### Task item:
Could you write out exactly, and only, the lines from the one containing "Task: Close the conversation with X icon" through the last line of the data, leaving out all pictures?

Collected data entries
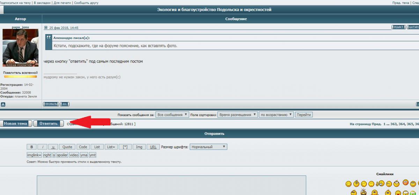Image resolution: width=419 pixels, height=195 pixels.
Task: Toggle italic text formatting button
Action: 42,147
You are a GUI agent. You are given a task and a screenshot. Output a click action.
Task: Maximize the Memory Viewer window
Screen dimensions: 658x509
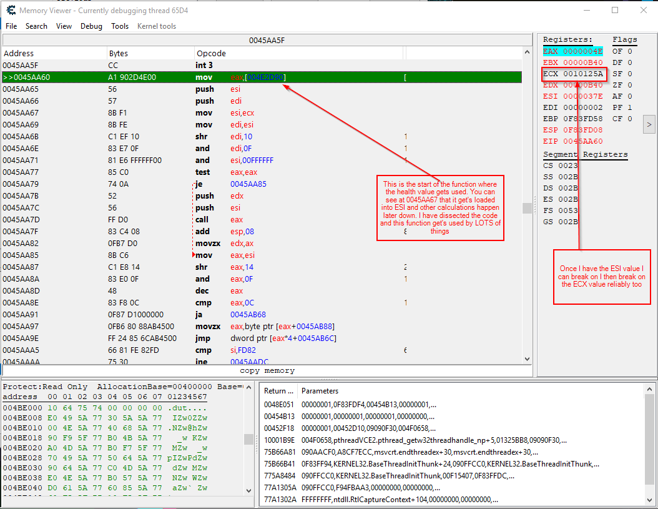tap(615, 11)
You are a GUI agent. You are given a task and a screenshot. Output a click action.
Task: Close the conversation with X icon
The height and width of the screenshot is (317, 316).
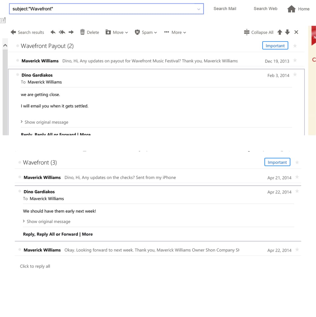[x=296, y=32]
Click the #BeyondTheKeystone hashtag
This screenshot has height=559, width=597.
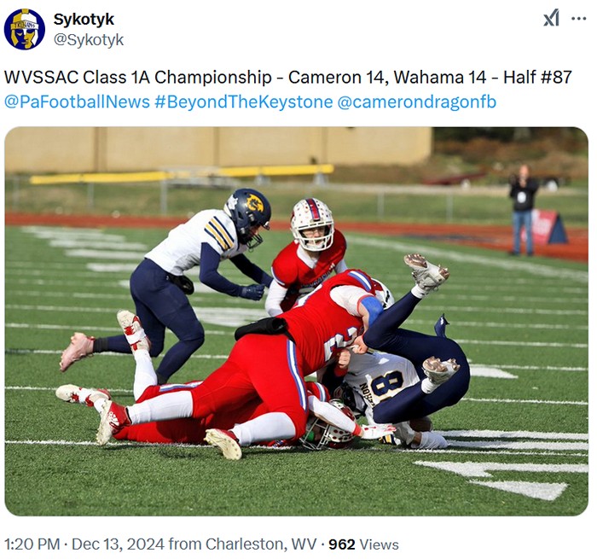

### Written answer:
Task: Close the conversation with X icon
The height and width of the screenshot is (317, 316).
[x=296, y=32]
Click the #BeyondTheKeystone hashtag
This screenshot has height=559, width=597.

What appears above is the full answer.